A few months ago on a whim I attended a Cisco-hosted meetup that unbeknownst to me was to have a profound influence on my life. The meetup title was simply "Microservices" and the first speaker up was Adrian Cockcroft.
Adrian is a luminary in the world of enterprise software, and during his stint as Chief Architect and Director of Web Engineering at Netflix he directed the top-to-bottom re-engineering of the entire netflix.com streaming video system, kicking off a cross-industry trend to do the same.
I'm honored to have had the opportunity speak with him for over an hour last month on the very topic this meetup addressed: microservices. A much condensed transcription of the discussion is here.
John: Hi Adrian, I appreciate you making the time to talk to me about microservices. I'll dive in and ask a few questions I've had after writing the blog series inspired by your talk.
Is there a benefit to adopting a polyglot ecosystem when building complex microservices-based systems, or is it better to stick to a single language stack?
Adrian: Actually Netflix is not all Java-based, and they did build out a python-based version of the platform. It’s on the list of things to be open sourced and has never made it out. Parts of the Netflix front end are written in Node.js.
To your point, to support polyglot Netflix did a couple of things. One is that they open sourced a generic sidecar process called Prana written in Java which interfaces to the platform. They've built custom sidecars for memcached (a C application), Elasticsearch and Cassandra. At various times they’ve experimented with REDIS, MongoDB and rabbitMQ. All of these things don't know they're running in this environment.
You put a sidecar on the instance, and the sidecar does the platform chatting and gathers data from whatever you're monitoring and sticks it in the standard monitoring tool. That's a fairly common approach which allows native polyglot support so you can deliver code in any language. Examples include pieces of the core personalization engine that are written in C++.
I think the other reason for polyglot is that people do have mixes of stuff. Core services are typically built around one language. For example Gilt has Ruby and Scala mixed together in different parts of the system because they were originally Ruby then they moved to Scala. I was talking to group last week who started with Ruby, but now are mostly Node, but they do have a bit of Java in there too.

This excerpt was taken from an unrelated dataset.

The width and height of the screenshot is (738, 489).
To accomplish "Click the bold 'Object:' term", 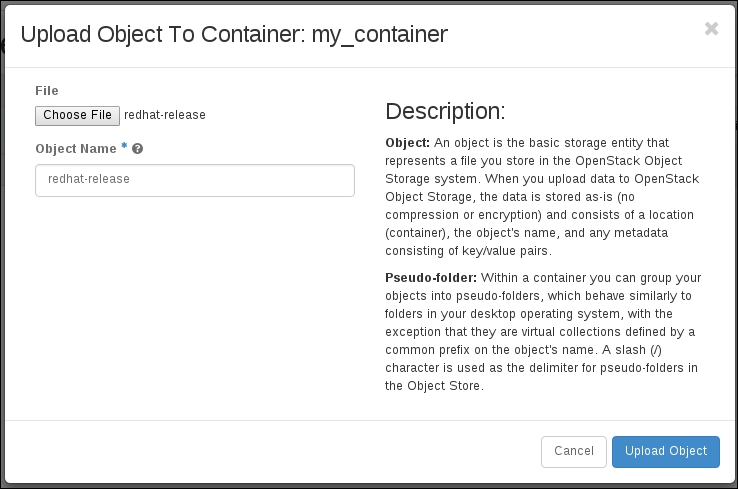I will tap(407, 143).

So it isn't a single monoculture, but it is more difficult than people expect to maintain multiple languages.
John: After I left the meetup it struck me that very few companies out there would have the resources or buy-in from management to “pull a netflix” -- that is, reorganize the entire company, dedicate teams of very smart engineers to re-architect to a microservices approach. Most companies are still in the dark ages, with major corporations still with Windows XP servers sitting under their POS system in their retail outlets, batch-transferring the day's transactions to the backend over a modem. Sure leading edge companies and thought-leading companies like NetFlix can make the leap, but how about the rest of the corporate world? How can they get on the board the microservices train?
Adrian: There are two or three points to make here. One is, we started figuring this out in 2008 and we were reading the core white papers by Google and Amazon and taking into account the things we learnt. So we made stuff up, and yes, there certainly were a lot of very experienced, very clever people on board. A bunch of us were over 50 so we've been around. It's not a bunch of young kids making stuff up and thinking we're the first people ever to have done it.

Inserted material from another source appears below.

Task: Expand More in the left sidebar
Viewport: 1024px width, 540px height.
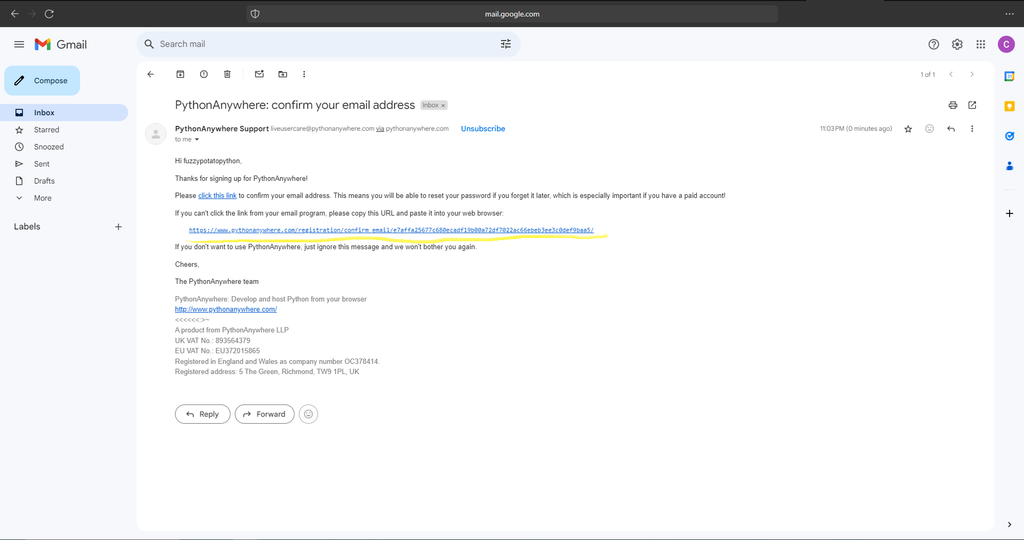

So nowadays the patterns are well-known, the tooling is well-known, there are lots of PaaSes out there, the ideas aren't radical any more...they're being socialized and they're being tested and you can find people who get it. And there are large scale companies using microservices in production.
So years later it's just much easier to be a follower than trying to work everything out from first principles. It's also much less experimental.The bits that are difficult are just getting easier to do. There are still interesting problems, but it's much easier to do. That's one thing.
The other thing is I'm seeing a lot of big boring sounding companies who are well down the microservices path, much further than I thought. Watch the videos from DevOps Enterprise summit. It was a mind-blowing conference for me. I was in the audience, I didn't present there.
Nordstrom's was on stage, saying “OK we figured out how to optimize for speed instead of cost.” The department of Homeland Security talked about running chaos monkey on their production on the systems for processing Green Cards. We’re talking about your green card application, the immigration naturalization part of the US government running Chaos Monkey on their production systems! I almost fell off my chair.
I was like "really?" Mark Schwartz, their CIO, was there and his presentation is so amusing, you just have to watch it. You do not expect a government CIO to be entertaining, but it was mind blowing.
Target, Macy's, Raytheon, a big bank in Canada, a major finance company, were basically talking about what it was like.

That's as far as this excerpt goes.